In many discussions in this blog and others about consumer cord cutting, cable's one advantage has been live programming. Sure you could drop your cable subscription and get broadcast channels with a digital antenna. Sure you could drop your cable subscription and watch The Daily Show or Mad Men or some other cable show on Hulu. Sure you could drop cable and watch movies on demand from Netflix, Amazon, and others through the XBox, Playstation3, or Wii. But you couldn't watch live sports outside of broadcast. Till now.
"Major League Baseball is upping its digital game again, bringing live sports to the videogame console for the first time. The league will make its MLB.TV subscription service available through the Sony PlayStation 3, which has made its way into more than 12 million US homes." It will only be a matter of time before the other leagues offer similar packages.
Now customers that subscribe on cable should be asking, why should I pay twice for access across devices. You shouldn't. Tools exist today to bring TV to you, wherever, whenever, whatever you decide. It is just that your cable operator prefers to keep old set top boxes in the home and not try to offer new technology. With Slingbox and other tools, programs can follow you. With better DVR devices, programming can be presented more intuitively and with more flexibility. And the tools exist to make incremental revenues from these devices.

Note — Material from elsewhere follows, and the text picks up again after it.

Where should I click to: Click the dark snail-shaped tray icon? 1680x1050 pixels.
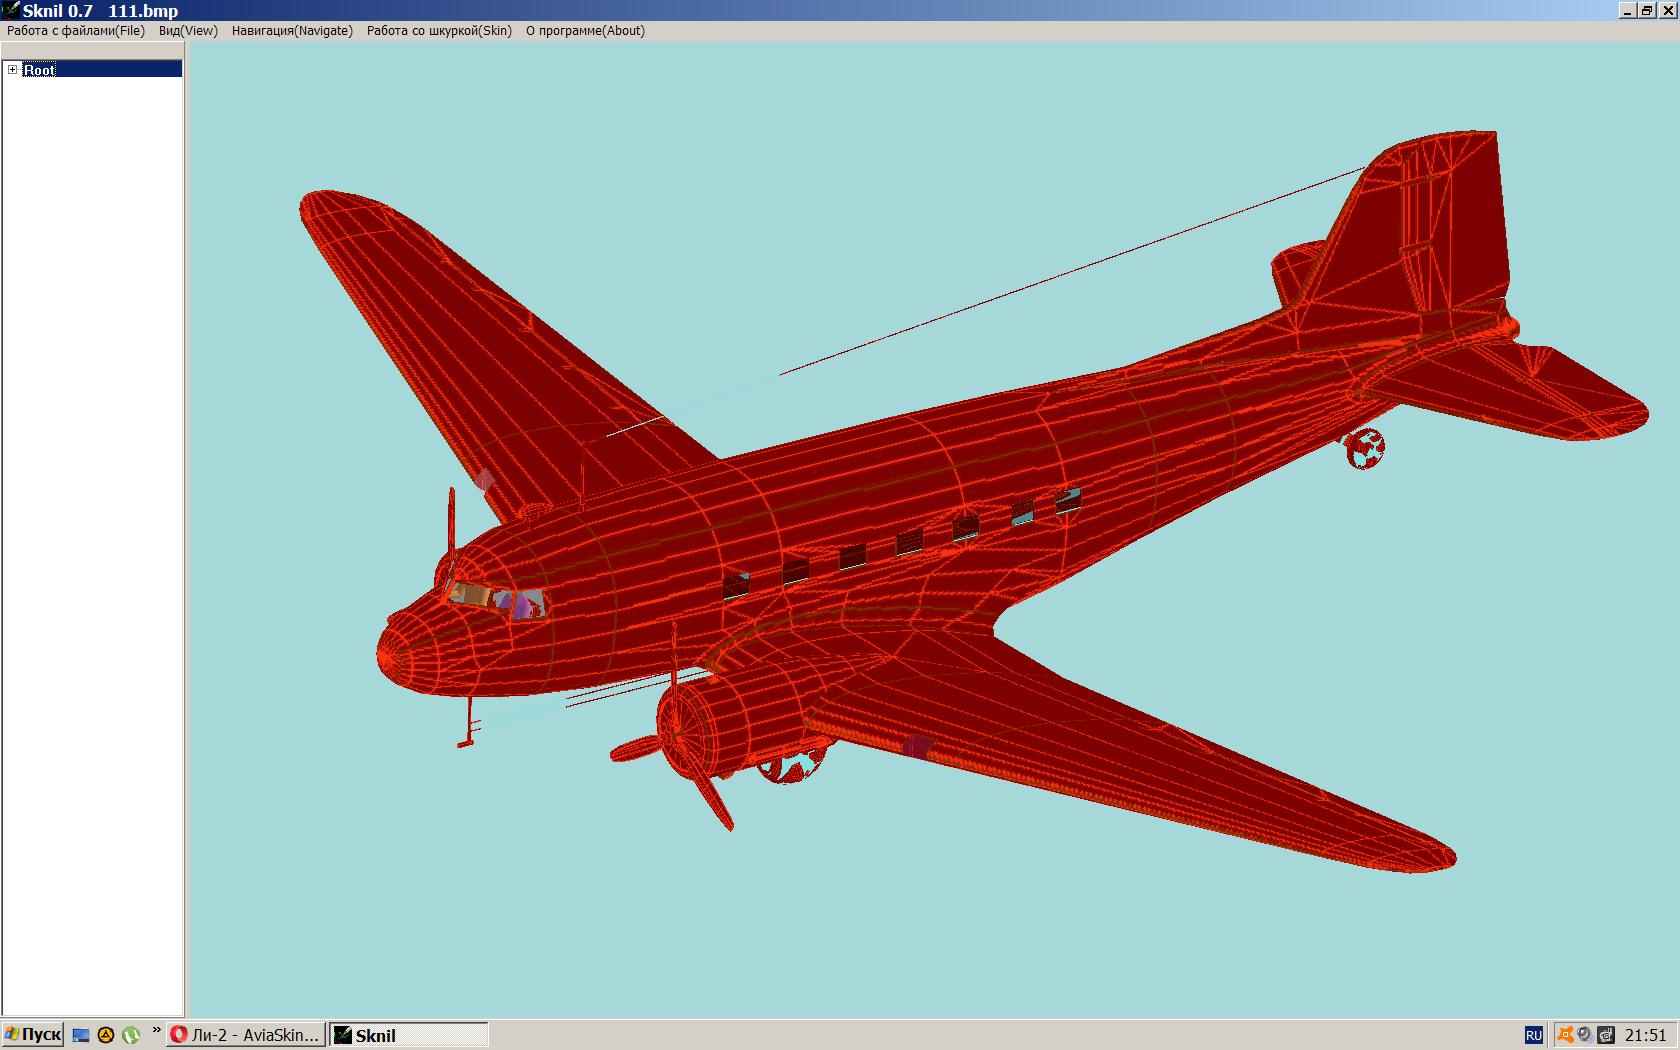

Except your cable company is not even trying to compete. As their mantra is to save a customer from defecting to telco and dish, they forget that the customer is also leaving the cable landscape completely, preferring to get their programming via broadband access. And as customers have found that their cable box doesn't connect to the web, but their TV and game console does. And as more programming populates these other connections, cable defection will only increase.